Sia il vettore che risulta dal parallelogramma, sia le altre forze prima ricordate saranno evocate in questa sede soltanto sullo sfondo di uno scenario che avrà al centro l’interrelazione funzionale tecnologica e la produzione autoctona delle forze tecnico-organizzative su scala discreta, nel contesto del rapporto storico tra sviluppo economico e progresso tecnico.
Spero in questo modo di fornire un contributo più generale alla discussione in corso sulla possibilità di ipotizzare una differente capacità d’innovazione tecnologica ed economica di taluni paesi rispetto ad altri[184], nella convinzione che la risposta positiva a questa domanda racchiuda in sé la via per l’elaborazione di una più comprensiva teoria del cambiamento tecnologico.
Una teoria meno riduzionista di quanto non lo siano le già disponibili non-riduzionistiche teorie antineoclassiche (quanto meno nelle aspirazioni degli autori)[185], e quindi in grado di includere, oltre alla storicità, l’orientamento degli attori collettivi, le istituzioni non di mercato e gli effetti di ricaduta delle loro politiche.

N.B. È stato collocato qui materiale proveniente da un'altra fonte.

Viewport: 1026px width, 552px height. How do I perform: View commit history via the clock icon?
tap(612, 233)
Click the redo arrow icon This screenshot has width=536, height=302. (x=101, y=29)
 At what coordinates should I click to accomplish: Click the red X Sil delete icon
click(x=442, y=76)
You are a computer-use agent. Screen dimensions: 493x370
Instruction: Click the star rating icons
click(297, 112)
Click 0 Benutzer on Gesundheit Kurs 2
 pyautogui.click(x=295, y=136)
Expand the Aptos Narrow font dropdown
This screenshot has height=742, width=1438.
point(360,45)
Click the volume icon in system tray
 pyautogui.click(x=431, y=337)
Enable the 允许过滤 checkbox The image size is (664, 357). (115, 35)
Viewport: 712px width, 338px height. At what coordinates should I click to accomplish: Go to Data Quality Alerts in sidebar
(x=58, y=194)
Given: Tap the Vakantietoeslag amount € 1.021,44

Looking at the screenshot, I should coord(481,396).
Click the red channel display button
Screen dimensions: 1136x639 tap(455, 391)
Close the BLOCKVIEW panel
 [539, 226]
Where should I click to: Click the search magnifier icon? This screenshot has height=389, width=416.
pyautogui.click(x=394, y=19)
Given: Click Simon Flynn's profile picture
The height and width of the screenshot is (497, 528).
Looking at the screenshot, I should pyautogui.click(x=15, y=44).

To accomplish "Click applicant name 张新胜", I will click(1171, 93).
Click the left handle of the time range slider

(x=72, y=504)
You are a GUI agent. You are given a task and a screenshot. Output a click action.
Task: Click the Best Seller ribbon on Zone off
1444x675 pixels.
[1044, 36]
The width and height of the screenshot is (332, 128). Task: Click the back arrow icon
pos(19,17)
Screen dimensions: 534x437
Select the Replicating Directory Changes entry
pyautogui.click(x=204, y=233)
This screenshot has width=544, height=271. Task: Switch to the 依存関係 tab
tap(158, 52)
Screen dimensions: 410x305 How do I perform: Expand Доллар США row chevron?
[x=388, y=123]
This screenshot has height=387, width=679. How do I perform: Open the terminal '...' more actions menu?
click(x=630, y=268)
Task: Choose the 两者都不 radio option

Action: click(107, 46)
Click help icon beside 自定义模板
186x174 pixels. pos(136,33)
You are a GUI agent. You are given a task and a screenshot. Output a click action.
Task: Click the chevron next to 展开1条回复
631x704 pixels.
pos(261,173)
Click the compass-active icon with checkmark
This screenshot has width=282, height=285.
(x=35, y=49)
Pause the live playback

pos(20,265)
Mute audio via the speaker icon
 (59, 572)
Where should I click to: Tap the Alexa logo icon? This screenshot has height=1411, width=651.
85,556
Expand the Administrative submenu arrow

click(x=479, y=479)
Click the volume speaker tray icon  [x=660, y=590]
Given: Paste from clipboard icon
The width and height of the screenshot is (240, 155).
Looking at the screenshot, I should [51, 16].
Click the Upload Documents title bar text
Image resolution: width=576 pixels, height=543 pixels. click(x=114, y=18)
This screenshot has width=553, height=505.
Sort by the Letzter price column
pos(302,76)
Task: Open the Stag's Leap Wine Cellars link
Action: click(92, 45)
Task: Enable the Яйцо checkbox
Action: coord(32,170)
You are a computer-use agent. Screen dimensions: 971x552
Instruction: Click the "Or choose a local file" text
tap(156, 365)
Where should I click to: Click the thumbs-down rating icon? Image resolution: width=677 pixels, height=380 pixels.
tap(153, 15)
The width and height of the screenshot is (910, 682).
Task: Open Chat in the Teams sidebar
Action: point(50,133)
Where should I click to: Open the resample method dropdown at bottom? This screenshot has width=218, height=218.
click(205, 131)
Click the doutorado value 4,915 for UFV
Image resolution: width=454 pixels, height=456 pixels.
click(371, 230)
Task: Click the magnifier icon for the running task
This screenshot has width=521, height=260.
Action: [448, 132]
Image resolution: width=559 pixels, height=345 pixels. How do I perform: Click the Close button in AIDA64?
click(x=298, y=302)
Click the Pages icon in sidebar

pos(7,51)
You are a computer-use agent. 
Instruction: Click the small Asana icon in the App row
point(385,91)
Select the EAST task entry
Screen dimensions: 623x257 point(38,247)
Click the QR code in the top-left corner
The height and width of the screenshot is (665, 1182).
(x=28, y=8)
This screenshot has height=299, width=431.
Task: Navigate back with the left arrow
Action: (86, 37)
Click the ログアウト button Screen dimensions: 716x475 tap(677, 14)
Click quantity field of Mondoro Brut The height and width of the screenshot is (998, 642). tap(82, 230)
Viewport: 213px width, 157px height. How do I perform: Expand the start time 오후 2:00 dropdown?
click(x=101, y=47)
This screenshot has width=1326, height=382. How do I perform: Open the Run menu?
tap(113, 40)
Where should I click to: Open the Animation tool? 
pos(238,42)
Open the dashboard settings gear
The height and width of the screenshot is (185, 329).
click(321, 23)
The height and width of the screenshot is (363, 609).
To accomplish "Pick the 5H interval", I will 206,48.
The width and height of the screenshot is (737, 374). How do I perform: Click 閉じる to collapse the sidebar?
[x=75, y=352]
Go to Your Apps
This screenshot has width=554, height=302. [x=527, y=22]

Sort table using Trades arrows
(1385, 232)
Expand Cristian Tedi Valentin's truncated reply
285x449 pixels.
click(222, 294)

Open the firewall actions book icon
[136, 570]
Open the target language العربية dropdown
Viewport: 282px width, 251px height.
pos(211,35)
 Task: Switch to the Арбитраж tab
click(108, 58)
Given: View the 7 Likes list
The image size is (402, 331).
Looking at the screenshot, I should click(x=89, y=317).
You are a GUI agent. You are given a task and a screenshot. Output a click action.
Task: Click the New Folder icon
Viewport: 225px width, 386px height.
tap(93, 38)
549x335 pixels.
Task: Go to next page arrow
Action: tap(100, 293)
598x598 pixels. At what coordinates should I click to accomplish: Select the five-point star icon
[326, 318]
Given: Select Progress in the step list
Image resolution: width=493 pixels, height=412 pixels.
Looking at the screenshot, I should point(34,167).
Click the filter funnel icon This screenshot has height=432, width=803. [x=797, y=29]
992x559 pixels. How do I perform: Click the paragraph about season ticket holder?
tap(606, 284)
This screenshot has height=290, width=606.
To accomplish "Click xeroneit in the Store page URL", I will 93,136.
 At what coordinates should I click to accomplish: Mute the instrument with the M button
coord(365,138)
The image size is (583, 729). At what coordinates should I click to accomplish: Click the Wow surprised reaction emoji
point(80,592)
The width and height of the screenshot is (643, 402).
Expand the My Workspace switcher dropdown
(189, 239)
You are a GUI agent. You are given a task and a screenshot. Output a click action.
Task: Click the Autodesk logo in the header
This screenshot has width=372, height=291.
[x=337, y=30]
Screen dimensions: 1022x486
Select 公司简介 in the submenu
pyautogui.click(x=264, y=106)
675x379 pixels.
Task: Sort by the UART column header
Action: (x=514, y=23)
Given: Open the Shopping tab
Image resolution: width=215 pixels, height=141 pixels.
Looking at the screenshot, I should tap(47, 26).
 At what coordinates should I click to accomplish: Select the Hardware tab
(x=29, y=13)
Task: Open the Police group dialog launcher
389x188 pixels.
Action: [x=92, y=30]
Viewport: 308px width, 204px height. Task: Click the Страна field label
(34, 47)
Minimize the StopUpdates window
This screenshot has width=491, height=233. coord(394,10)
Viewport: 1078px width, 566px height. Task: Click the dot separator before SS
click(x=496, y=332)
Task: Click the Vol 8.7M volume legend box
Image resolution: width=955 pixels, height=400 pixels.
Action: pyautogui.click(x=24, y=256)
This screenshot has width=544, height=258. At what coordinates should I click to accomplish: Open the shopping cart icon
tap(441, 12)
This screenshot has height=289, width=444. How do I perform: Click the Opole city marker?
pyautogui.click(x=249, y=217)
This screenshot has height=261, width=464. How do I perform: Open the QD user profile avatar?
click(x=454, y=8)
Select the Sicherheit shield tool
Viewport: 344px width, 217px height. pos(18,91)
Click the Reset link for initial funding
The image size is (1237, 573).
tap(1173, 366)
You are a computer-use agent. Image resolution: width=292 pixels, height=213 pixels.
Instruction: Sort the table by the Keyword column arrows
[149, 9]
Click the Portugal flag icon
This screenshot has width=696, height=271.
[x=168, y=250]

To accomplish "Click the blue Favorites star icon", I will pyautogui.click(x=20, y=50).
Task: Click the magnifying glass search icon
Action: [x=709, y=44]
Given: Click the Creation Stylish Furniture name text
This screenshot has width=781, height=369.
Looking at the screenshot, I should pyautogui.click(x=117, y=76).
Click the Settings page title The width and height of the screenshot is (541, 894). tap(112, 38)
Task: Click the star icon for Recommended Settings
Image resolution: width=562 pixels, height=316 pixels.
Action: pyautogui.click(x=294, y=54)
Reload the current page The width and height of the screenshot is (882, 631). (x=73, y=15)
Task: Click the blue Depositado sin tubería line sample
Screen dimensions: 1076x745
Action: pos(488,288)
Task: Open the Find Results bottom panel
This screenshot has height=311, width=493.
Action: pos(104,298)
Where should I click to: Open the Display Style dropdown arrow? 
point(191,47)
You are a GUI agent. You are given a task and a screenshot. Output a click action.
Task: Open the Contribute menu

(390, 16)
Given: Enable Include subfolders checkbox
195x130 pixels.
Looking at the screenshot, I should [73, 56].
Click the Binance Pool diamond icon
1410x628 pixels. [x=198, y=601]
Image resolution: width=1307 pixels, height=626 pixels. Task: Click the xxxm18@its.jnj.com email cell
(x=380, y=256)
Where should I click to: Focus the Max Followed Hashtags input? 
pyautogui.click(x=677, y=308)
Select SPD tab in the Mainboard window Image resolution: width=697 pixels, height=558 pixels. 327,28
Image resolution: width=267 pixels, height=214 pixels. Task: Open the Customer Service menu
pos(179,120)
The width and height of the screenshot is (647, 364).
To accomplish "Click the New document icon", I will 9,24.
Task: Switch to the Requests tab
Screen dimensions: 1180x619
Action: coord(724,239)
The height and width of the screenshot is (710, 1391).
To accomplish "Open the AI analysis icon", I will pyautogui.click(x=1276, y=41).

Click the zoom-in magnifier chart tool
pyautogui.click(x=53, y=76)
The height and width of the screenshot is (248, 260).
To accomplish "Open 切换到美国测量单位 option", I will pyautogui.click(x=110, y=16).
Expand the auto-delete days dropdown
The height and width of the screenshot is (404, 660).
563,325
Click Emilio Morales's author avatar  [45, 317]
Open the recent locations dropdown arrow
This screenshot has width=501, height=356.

Discutere del «caso italiano» è a questo proposito profondamente istruttivo. Anche se non si riuscirà a rispondere a così ambiziosa sfida si saranno accumulate una serie di congetture utili per colui che avrà la forza di guardare finalmente nella famosa «scatola nera» del progresso tecnico. È mia convinzione che non si può iniziare queste congetture senza far proprio un concetto di paradigma tecnologico ben più ampio di quello già autorevolmente proposto[186]. Questo ampliamento non può tuttavia estendersi sino ad assumere il volto di un modo di produzione[187], quanto, invece, quello più propriamente costruibile, a parer mio, intersecando paradigma tecnologico e versioni più o meno paradigmatiche di forme organizzative delle relazioni socio-tecniche[188]. Più o meno paradigmatiche perché è attributo specifico di diversi paradigmi tecnologici la possibilità-capacità di incorporare, a diversi livelli di esaustività, le forme organizzative. In effetti, questa ipotesi, che fa dell’interrelazione tra tecnologia e organizzazione un connotato distintivo del suo campo teorico, può intendersi come un’interpretazione estensiva dell’assunto di Freeman, allorché in esso si pensa l’innovazione tecnologica come quella forza storico-economica [corsivo mio] che
ha abbassato in termini reali il costo dei beni necessari a sostenere la capacità fisica lavorativa della manodopera e nello stesso tempo ha allargato la gamma dei beni e dei servizi abitualmente considerati necessari componenti del tenore di vita, riducendo così le ore di lavoro. Il ruolo svolto dai nuovi paradigmi tecnico-economici nel compensare le previsioni, altrimenti tenaci, verso la caduta della produttività marginale del capitale, è stato pertanto di grande importanza storica[189].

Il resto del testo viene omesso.